Michigan State basketball's shooting splits are the biggest anomaly in 15 years

Make it make sense.
Michigan State’s Tre Holloman (5) shoots over Michigan’s Tre Donaldson (3) during the first half of their matchup at Crisler Center in Ann Arbor, on Friday, Feb. 21, 2025.
Michigan State’s Tre Holloman (5) shoots over Michigan’s Tre Donaldson (3) during the first half of their matchup at Crisler Center in Ann Arbor, on Friday, Feb. 21, 2025. | David Rodriguez Munoz / USA TODAY NETWORK via Imagn Images

If you've watching Michigan State basketball all season, you would know just how frustrating the poor 3-point shooting has been from the first game up until now.

The Spartans have some solid shooters on the roster from Jaden Akins to Jase Richardson to Tre Holloman even to Frankie Fidler, but none of them (outside of Richardson) have truly been consistent shooting the ball from beyond the arc this season.

Akins, a normally-solid 3-point shooter, has seen his percentage go from 36 percent last year to 28 percent this season. Holloman was at 43 percent last season and now he's at 33 percent. Fidler was shooting 36 percent a season ago with Omaha and now he's shooting a shocking 18 percent. And even Xavier Booker was a semi-sharpshooter as a freshman, making about 33 percent of his threes but as a sophomore, he's hitting just 23 percent.

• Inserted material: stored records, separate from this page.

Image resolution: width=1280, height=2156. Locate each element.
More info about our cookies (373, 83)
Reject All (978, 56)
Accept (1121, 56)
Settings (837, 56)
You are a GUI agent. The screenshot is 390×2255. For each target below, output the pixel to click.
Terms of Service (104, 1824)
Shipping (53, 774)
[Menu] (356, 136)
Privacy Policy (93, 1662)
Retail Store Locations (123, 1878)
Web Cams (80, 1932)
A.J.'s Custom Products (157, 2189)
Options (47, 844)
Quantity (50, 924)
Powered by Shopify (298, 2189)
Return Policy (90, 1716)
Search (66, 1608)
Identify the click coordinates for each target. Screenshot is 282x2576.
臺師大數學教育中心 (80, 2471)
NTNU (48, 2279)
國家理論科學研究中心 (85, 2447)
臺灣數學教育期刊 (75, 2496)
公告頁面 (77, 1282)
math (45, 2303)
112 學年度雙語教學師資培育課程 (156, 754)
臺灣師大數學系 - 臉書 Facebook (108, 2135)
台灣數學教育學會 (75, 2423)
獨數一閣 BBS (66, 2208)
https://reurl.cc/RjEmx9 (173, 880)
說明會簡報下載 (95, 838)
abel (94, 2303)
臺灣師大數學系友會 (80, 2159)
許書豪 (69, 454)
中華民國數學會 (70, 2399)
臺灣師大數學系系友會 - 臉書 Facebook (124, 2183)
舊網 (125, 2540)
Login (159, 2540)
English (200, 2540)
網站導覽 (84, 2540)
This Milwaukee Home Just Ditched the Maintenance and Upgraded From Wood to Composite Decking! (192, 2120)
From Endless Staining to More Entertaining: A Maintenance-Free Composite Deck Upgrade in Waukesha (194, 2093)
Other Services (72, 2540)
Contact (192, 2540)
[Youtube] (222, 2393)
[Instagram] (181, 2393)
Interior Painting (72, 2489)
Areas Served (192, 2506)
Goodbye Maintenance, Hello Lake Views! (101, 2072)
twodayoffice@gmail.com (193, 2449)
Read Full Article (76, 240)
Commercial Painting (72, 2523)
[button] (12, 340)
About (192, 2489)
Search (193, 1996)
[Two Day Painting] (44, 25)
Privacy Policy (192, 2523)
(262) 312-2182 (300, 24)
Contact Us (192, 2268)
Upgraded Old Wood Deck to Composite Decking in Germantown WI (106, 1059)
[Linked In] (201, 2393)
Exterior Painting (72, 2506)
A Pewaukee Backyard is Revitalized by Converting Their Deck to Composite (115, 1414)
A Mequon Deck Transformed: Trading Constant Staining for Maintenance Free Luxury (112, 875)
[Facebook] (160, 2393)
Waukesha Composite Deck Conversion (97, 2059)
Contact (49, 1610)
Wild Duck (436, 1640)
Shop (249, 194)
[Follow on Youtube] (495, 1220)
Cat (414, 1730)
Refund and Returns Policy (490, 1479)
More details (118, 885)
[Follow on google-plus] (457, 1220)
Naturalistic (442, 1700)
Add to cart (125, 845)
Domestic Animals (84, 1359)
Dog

The fall-off in 3-point shooting with all of these guys this season needs to be studied. But fortunately, it hasn't hurt the Spartans in many games and they're 22-5 and sitting in first place in the Big Ten.

But all of these guys have seen increases in free throw shooting percentages. That makes Michigan State one of the top five free throw shooting teams in the country.

The difference between the 3-point shooting percentage and free throw shooting has to be one of the largest in a long time, right?

Well, Anthony Garvert (@TheRealSharty on X) made a graph of all the teams over the past 15 years and the difference between free throw percentage and 3-point percentage and it's just what we suspected. Michigan State is an absolutely anomaly.

In fact, the Spartans have the greatest difference of any team in the past 15 years.

Just an unbelievable (yet somehow very believable if you've watched this team) statistic. No team has had a bigger difference in free throw and 3-point shooting in the past 15 years.

Who is the team with the smallest margin in that span? Middle Tennessee in 2016.

So there you have it. If Michigan State's elite free throw shooting and horrendous 3-point shooting make no sense to you, it's because, well, it doesn't make any sense. It's a statistical anomaly.